Hazel Buchanan

Click here to edit subtitle


With thanks to those who have gone before

Posted by Hazel Buchanan on 1 February, 2016 at 3:20

It turns out that the problem I was experiencing with inoperative links in my eBook Table of Contents occurred simply because I'm using Microsoft Word on a Mac. Not through choice, I hasten to add. Personally I love Pages, the Mac word processing software. I find it intuitive, user-friendly, accessible - all those wonderful, useful things that so many other word processing apps aren't.
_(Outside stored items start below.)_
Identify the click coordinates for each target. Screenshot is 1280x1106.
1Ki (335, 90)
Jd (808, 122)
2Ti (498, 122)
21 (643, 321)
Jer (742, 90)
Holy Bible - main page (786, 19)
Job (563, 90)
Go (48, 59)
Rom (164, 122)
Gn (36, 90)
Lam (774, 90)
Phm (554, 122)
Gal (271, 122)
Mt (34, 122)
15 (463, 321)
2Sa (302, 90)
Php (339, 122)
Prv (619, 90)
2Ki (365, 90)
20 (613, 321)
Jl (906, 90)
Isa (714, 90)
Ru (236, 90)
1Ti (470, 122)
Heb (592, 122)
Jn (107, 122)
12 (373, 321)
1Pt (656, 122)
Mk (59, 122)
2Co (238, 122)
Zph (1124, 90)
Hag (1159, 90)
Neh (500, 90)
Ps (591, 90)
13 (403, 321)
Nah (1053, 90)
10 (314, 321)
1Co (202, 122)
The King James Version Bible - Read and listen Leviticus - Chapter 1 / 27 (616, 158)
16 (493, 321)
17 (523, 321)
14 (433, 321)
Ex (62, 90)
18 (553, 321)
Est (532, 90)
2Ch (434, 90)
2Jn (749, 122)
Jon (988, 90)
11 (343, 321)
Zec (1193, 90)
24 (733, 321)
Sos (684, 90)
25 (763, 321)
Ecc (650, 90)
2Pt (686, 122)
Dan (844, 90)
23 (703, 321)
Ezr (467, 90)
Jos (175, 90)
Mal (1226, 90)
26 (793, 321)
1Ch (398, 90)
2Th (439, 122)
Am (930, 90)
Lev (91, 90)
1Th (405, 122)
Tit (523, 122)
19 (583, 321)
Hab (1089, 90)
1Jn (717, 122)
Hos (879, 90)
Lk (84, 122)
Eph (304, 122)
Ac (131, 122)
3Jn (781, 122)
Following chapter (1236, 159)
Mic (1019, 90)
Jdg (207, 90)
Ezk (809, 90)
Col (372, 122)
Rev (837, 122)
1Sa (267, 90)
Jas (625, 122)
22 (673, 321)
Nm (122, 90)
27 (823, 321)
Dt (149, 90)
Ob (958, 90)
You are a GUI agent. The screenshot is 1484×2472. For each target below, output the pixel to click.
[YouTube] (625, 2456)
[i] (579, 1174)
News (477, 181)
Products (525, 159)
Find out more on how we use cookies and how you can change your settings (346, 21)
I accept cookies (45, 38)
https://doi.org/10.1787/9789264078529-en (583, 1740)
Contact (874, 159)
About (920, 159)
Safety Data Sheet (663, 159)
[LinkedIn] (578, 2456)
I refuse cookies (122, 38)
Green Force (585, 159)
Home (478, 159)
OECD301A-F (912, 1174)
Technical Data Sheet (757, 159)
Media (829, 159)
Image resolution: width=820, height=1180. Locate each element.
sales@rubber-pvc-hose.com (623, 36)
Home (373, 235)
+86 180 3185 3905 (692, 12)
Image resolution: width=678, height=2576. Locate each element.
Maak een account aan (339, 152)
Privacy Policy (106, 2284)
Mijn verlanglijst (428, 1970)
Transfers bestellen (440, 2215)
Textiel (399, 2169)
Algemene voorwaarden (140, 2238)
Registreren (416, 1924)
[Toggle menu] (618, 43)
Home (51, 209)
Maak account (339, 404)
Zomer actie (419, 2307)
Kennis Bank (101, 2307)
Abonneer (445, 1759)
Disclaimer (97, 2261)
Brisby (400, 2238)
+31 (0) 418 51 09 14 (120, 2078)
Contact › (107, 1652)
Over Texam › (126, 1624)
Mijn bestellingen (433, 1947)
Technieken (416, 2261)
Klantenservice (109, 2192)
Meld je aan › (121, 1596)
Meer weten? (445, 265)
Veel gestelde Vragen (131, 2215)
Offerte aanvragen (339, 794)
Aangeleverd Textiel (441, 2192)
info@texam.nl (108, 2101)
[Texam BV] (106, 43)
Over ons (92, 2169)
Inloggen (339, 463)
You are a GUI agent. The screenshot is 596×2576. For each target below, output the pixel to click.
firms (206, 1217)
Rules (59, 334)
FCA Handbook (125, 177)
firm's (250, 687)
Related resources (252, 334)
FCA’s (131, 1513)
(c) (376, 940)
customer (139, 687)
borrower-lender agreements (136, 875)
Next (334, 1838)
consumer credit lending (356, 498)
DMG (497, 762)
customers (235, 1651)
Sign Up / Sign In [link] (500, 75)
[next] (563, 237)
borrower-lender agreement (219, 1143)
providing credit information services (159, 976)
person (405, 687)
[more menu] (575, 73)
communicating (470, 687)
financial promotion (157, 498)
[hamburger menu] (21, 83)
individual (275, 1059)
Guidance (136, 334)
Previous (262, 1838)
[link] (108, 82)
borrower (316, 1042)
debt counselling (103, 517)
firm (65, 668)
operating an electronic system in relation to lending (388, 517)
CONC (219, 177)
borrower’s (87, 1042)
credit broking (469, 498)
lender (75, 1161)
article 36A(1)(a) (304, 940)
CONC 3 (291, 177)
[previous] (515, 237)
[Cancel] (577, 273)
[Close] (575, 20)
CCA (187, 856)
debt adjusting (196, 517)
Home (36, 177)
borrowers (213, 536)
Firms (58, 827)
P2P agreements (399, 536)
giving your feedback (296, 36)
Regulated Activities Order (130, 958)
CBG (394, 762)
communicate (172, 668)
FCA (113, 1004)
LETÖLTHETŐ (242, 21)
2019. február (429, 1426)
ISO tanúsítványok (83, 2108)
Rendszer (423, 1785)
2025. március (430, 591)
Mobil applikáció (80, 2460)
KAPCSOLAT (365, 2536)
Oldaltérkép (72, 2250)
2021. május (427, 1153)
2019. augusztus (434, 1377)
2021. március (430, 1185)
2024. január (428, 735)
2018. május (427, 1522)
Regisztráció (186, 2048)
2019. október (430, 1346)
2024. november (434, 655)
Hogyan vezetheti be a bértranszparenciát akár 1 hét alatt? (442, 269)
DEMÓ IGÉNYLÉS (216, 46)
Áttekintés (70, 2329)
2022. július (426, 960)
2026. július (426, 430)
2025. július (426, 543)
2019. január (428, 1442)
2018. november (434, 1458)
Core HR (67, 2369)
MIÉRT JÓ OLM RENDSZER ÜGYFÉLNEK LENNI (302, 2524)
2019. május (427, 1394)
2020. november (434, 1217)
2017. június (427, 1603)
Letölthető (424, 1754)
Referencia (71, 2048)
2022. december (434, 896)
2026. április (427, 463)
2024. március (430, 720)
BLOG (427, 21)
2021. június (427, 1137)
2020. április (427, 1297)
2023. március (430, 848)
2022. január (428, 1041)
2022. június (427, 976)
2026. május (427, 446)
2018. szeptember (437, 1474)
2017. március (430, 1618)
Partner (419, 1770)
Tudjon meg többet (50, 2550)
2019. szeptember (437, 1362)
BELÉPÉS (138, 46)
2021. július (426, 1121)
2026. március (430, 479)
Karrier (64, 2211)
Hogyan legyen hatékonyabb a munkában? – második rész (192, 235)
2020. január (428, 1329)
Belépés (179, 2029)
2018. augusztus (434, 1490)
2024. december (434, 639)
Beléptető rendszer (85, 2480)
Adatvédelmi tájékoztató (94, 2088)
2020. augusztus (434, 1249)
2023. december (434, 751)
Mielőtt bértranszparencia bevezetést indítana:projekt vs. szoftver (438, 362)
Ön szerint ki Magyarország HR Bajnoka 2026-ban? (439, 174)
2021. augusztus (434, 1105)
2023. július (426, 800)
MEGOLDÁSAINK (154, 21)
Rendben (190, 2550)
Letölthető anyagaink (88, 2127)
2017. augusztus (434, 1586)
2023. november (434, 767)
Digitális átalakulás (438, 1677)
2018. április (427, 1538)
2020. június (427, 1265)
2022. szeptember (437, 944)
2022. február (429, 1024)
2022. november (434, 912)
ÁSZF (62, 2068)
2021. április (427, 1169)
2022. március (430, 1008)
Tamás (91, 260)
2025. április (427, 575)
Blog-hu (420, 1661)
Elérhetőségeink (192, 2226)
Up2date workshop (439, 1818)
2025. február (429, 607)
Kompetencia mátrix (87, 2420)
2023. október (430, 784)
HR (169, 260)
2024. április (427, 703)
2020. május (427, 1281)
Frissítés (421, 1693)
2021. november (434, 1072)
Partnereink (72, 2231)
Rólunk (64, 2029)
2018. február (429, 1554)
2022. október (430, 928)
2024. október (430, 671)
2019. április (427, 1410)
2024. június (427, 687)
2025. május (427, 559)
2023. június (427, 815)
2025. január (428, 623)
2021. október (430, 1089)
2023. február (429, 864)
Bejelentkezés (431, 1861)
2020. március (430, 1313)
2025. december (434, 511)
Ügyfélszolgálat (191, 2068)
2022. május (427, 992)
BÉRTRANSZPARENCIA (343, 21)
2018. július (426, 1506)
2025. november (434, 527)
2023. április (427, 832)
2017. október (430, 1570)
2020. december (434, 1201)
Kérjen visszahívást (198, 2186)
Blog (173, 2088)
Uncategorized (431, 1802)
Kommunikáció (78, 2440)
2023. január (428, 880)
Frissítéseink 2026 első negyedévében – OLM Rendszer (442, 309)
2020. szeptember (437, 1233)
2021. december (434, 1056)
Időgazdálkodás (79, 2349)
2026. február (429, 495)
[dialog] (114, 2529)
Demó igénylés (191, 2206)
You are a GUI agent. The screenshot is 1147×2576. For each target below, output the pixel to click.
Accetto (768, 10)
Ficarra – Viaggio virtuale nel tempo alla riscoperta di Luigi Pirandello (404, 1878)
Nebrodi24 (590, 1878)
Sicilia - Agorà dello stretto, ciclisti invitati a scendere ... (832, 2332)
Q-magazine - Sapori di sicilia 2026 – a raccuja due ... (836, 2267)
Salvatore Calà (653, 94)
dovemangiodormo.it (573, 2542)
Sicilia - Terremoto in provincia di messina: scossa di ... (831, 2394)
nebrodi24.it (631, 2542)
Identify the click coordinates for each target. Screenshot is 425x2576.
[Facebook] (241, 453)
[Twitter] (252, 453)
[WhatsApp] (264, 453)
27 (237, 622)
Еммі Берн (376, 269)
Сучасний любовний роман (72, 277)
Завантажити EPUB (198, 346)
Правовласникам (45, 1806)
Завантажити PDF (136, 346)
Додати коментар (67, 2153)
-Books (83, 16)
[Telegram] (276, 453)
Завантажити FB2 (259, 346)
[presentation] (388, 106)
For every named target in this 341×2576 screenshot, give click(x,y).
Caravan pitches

But since Word is the popularized, universal platform, I regularly find myself exporting my Pages documents into the docx format that everyone else seems to want.

Apparently, in the PC world of Word, when a Table of Contents is being created, there is a checkbox option for page numbers and another for hyperlinks. The same does not apply to the Mac version; which means, as I had already suspected, that for eBook purposes the hyperlinks have to be inserted manually. Fortunately, other Mac users had discovered this before me. Searching for tips in the KDP Support "Ask the Community" forum, I came across a highly relevant thread. Gratefully murmuring my thanks to 'rfwknights', whose detailed instructions on creating manual hyperlinks in Word made perfect sense, I was able seamlessly to weave said missing links into my Word document and reconnect my chapters to their headings in the Table of Contents. Problem solved at last!

It's nice to have a win once in a while; but especially when the paragraphs you thought you had managed to subjugate are refusing to be indented. I really thought I had got this one licked. Indenting paragraphs even in the Mac version of Word is pretty easy. Option-Command-M brings up a paragraph formatting window which enables the selection of various indenting options. I had chosen to indent the first line of every paragraph except at the beginning of a chapter or new section. Having made the overall first line indent selection for the whole document, I had religiously gone through and changed each first paragraph in a chapter or section so that its first line would not be indented. It worked beautifully. So long as I didn't view it in the KDP Preview for iPad or iPhone. There, regardless of my careful formatting, every single paragraph indented. More frowning and hair-pulling ensued.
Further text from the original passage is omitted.